MATERIAL FOR THE TASK:

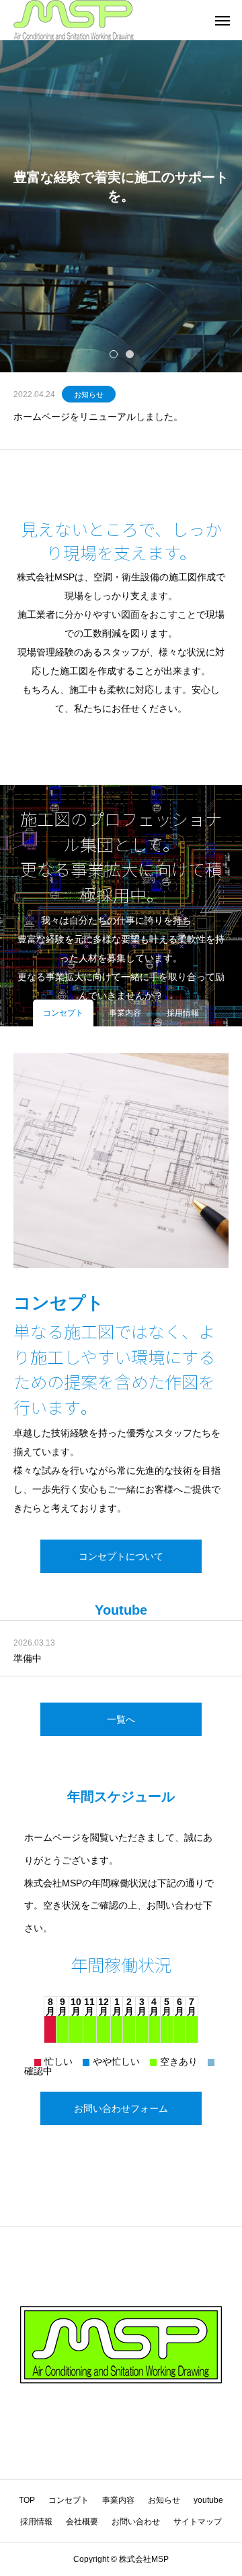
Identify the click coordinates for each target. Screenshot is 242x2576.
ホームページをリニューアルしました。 (98, 416)
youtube (208, 2500)
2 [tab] (130, 353)
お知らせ (89, 394)
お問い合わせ (136, 2521)
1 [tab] (114, 353)
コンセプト (68, 2500)
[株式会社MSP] (73, 20)
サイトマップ (197, 2521)
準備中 (27, 1658)
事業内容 (118, 2500)
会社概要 (82, 2521)
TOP (27, 2500)
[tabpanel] (121, 186)
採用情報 (36, 2521)
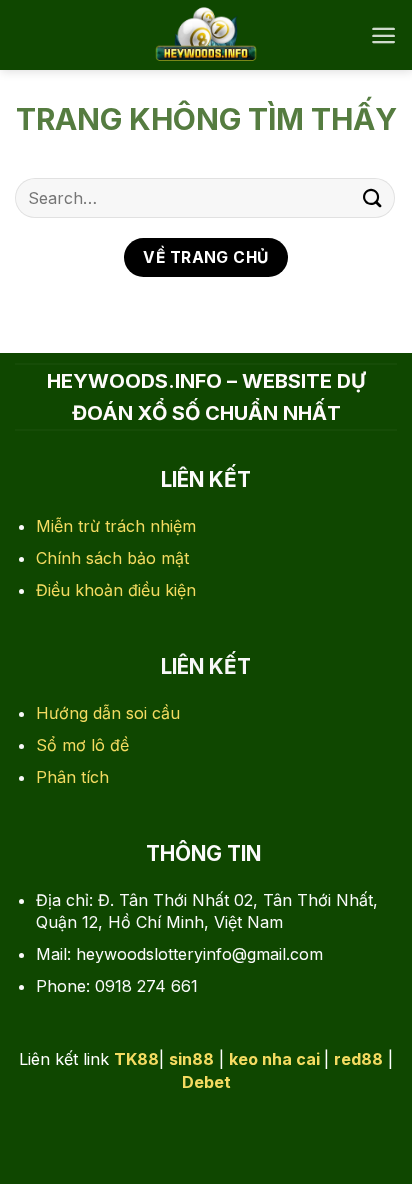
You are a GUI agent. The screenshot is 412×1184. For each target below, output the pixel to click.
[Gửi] (373, 197)
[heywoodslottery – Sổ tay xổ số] (206, 35)
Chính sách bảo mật (112, 558)
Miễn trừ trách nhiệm (116, 526)
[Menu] (383, 35)
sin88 (191, 1059)
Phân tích (72, 777)
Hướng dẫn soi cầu (108, 713)
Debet (206, 1082)
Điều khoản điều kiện (116, 590)
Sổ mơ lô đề (82, 745)
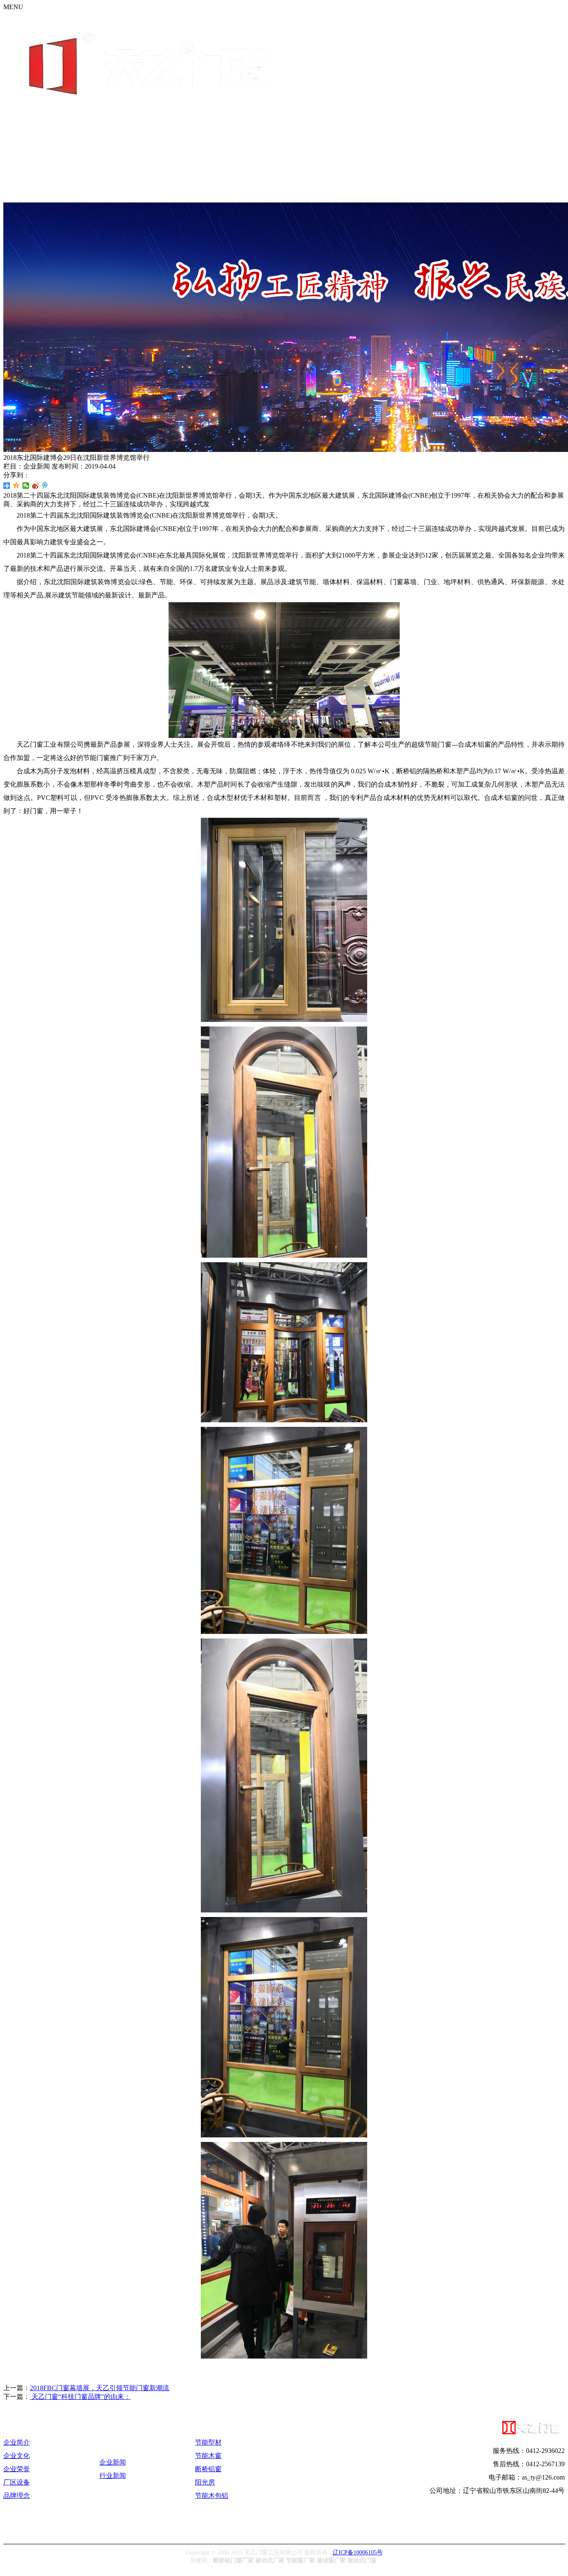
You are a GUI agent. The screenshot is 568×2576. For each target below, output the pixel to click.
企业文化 (16, 2455)
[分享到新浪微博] (35, 485)
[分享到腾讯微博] (45, 485)
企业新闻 (112, 2462)
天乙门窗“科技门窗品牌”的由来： (80, 2396)
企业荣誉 (16, 2468)
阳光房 (205, 2482)
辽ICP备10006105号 (358, 2552)
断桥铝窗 (208, 2468)
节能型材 (208, 2442)
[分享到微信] (26, 485)
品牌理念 (16, 2495)
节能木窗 (208, 2455)
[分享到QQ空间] (16, 485)
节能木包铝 (211, 2495)
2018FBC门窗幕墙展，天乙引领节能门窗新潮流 (99, 2387)
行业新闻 (112, 2475)
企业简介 (16, 2442)
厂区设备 (16, 2482)
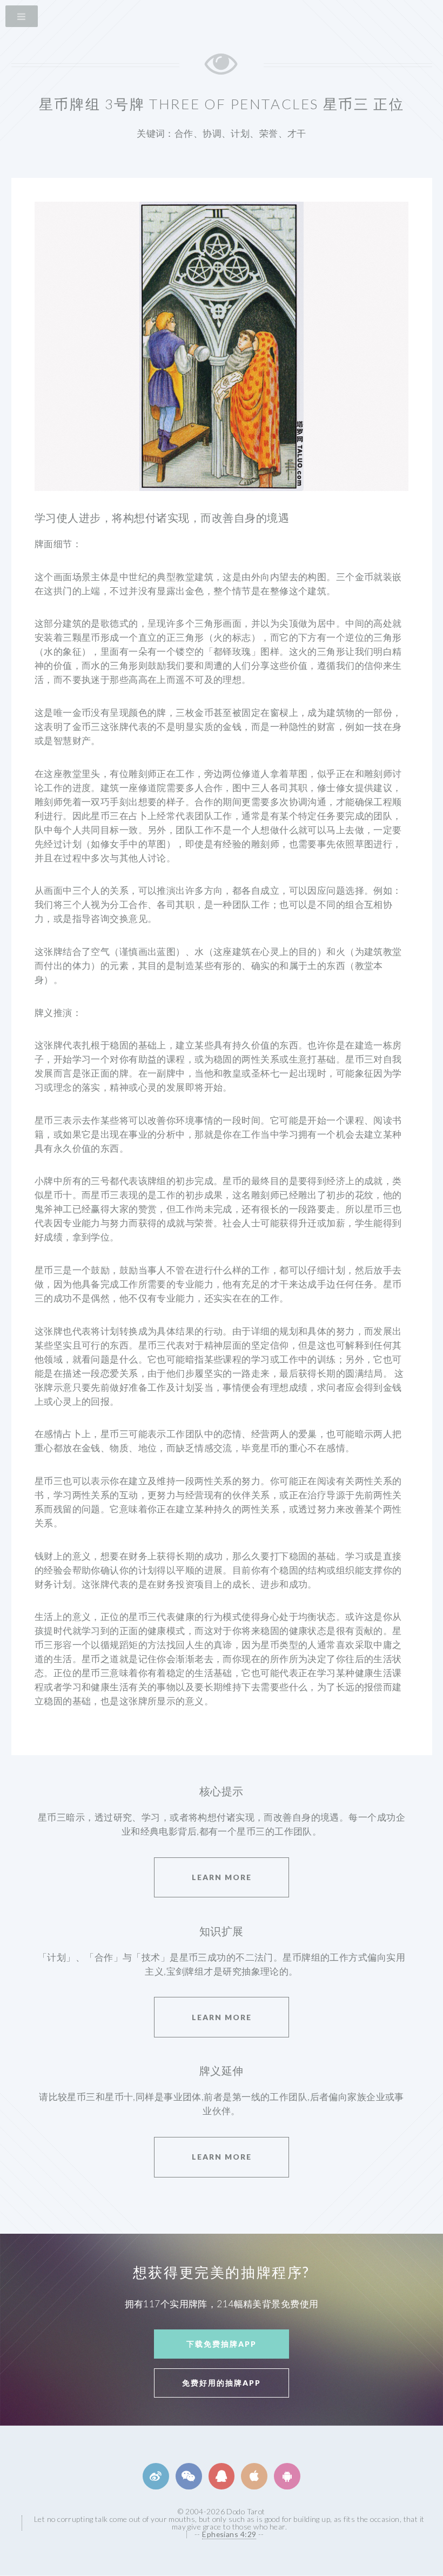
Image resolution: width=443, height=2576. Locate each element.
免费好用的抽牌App (221, 2382)
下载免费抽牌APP (221, 2343)
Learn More (222, 1877)
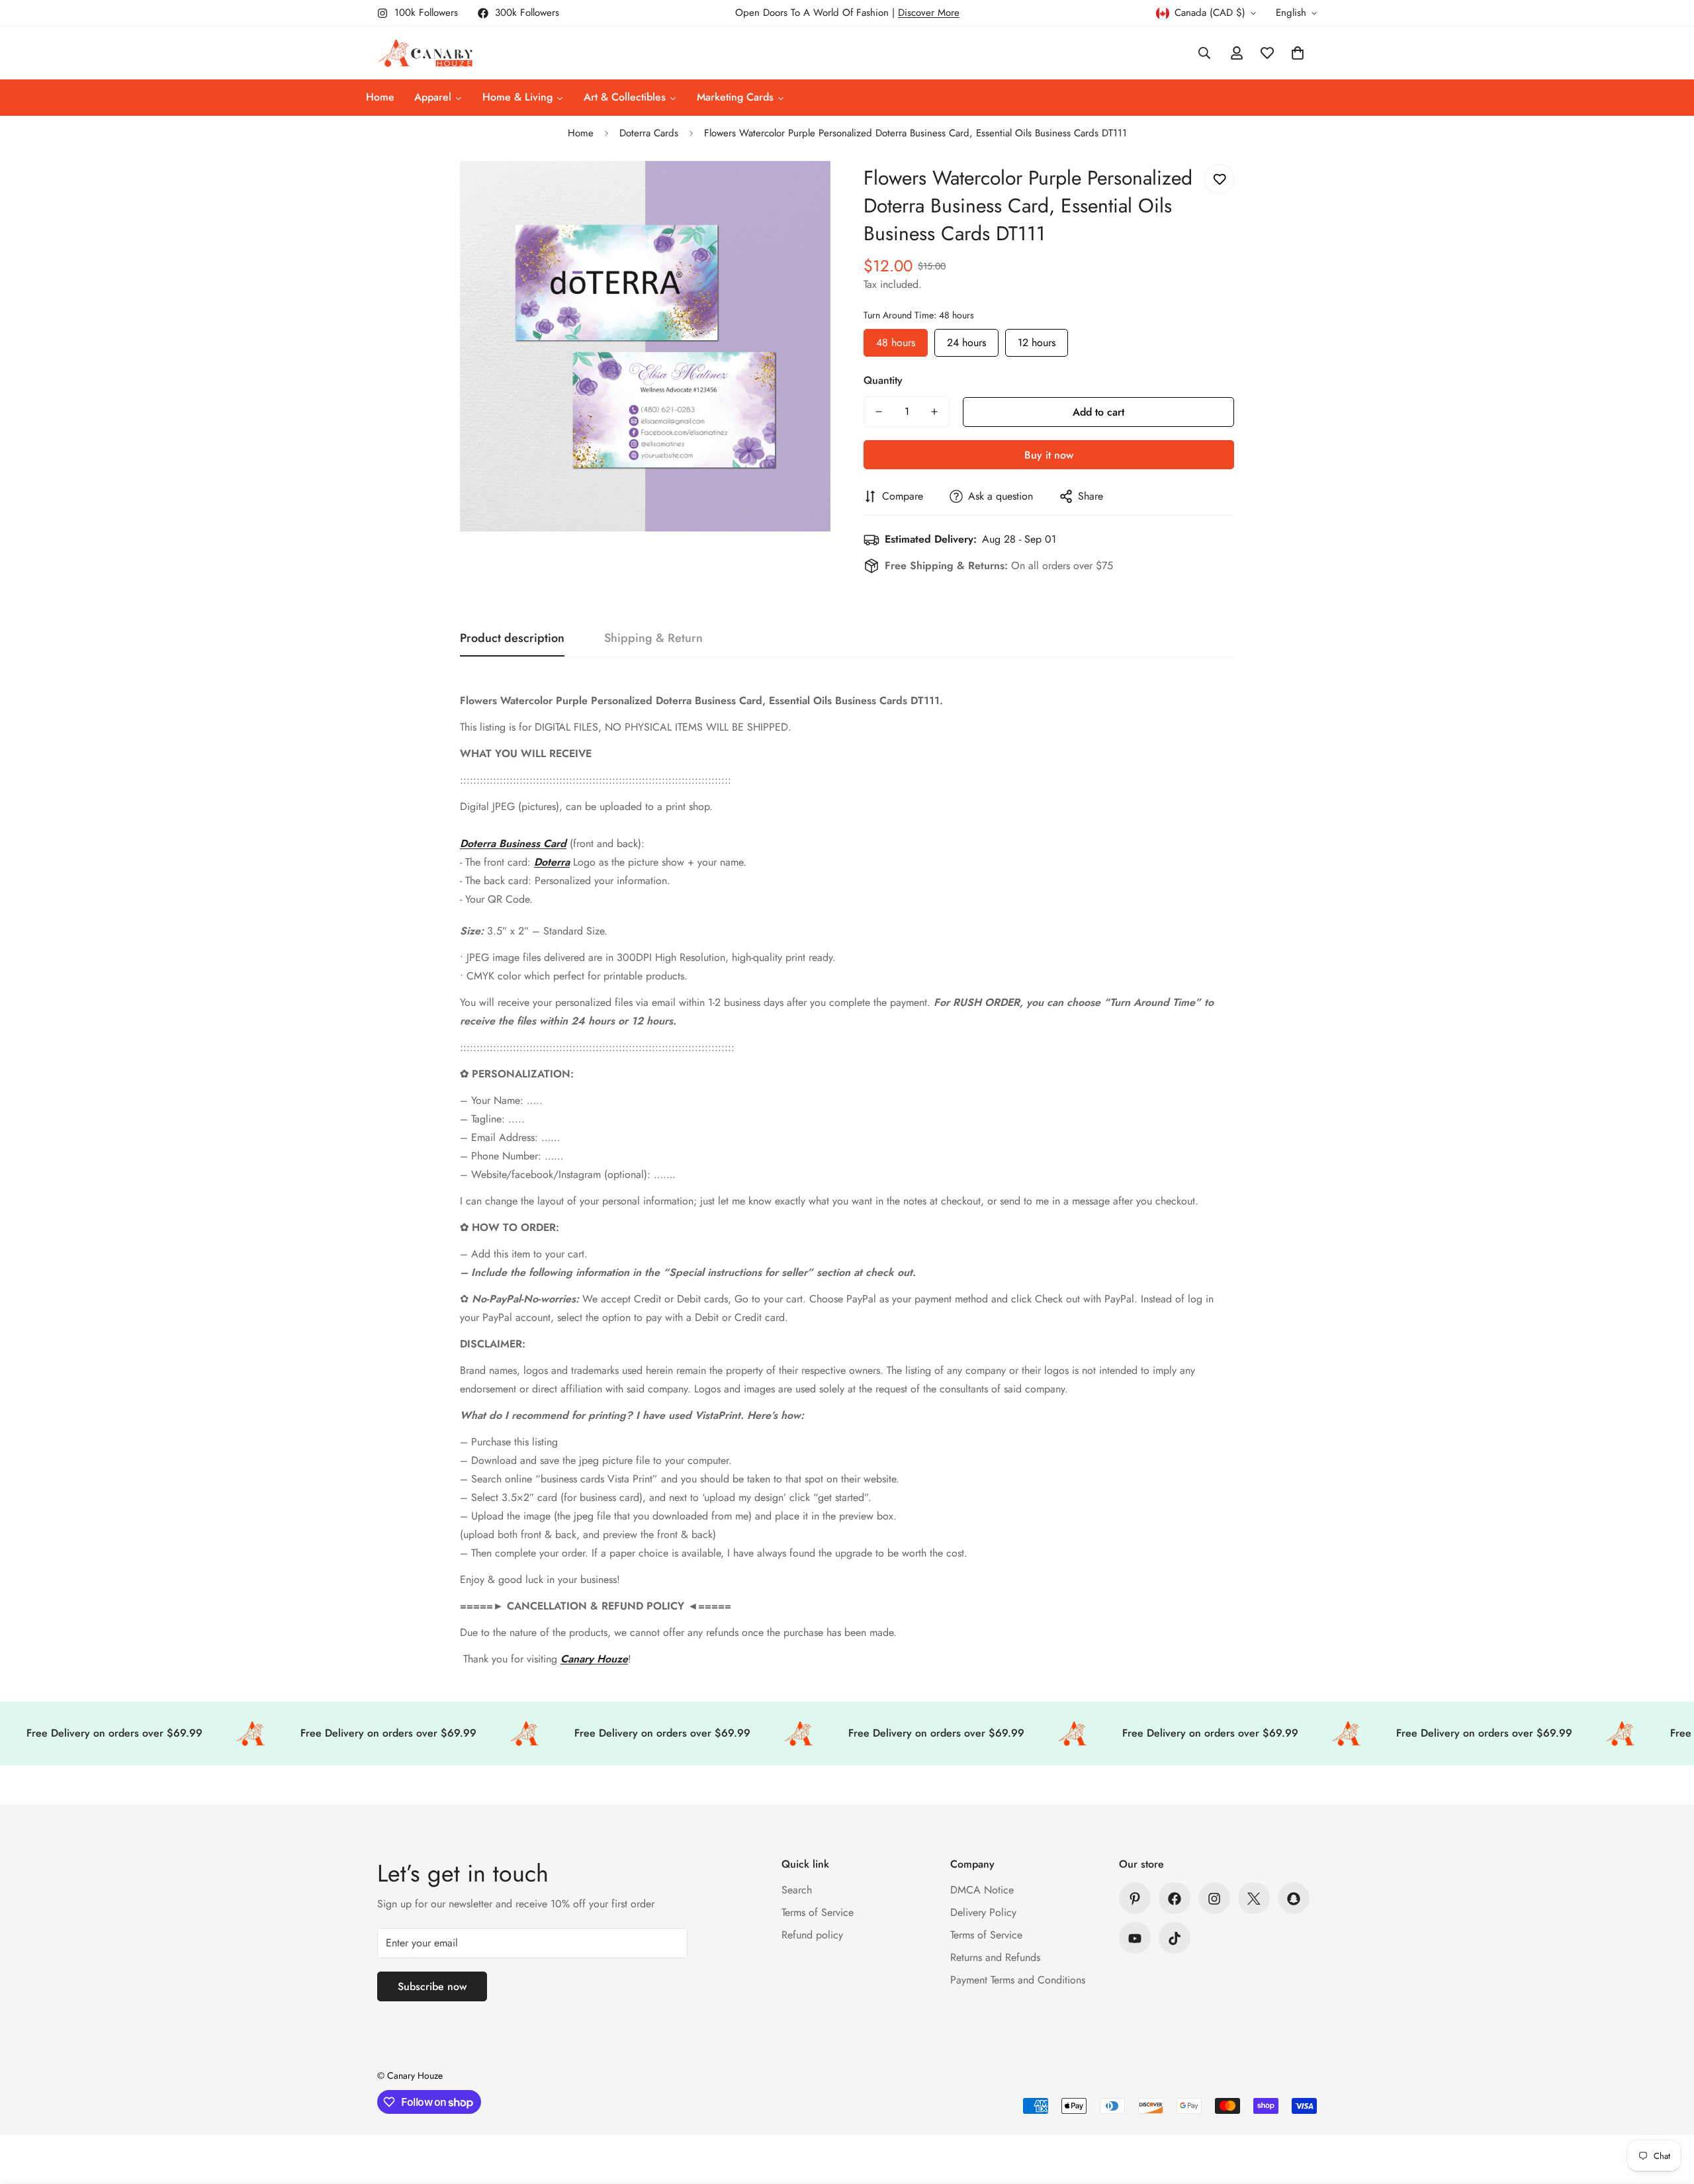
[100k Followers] (1214, 1899)
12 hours (1036, 339)
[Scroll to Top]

WHAT TO WORK ON: I would like an exact copy of the lines from the one holding "企业简介 (16, 2442)" through the last line of the entries above, with the pictures left out.

RESPONSE TO THIS TASK:
企业简介 (16, 2442)
厂区设备 (16, 2482)
Image resolution: width=443, height=2576. Locate each element.
免费好用的抽牌App (221, 2382)
下载免费抽牌APP (221, 2343)
Learn More (222, 1877)
[100k Followers] (1214, 1899)
12 hours (1036, 339)
[Scroll to Top]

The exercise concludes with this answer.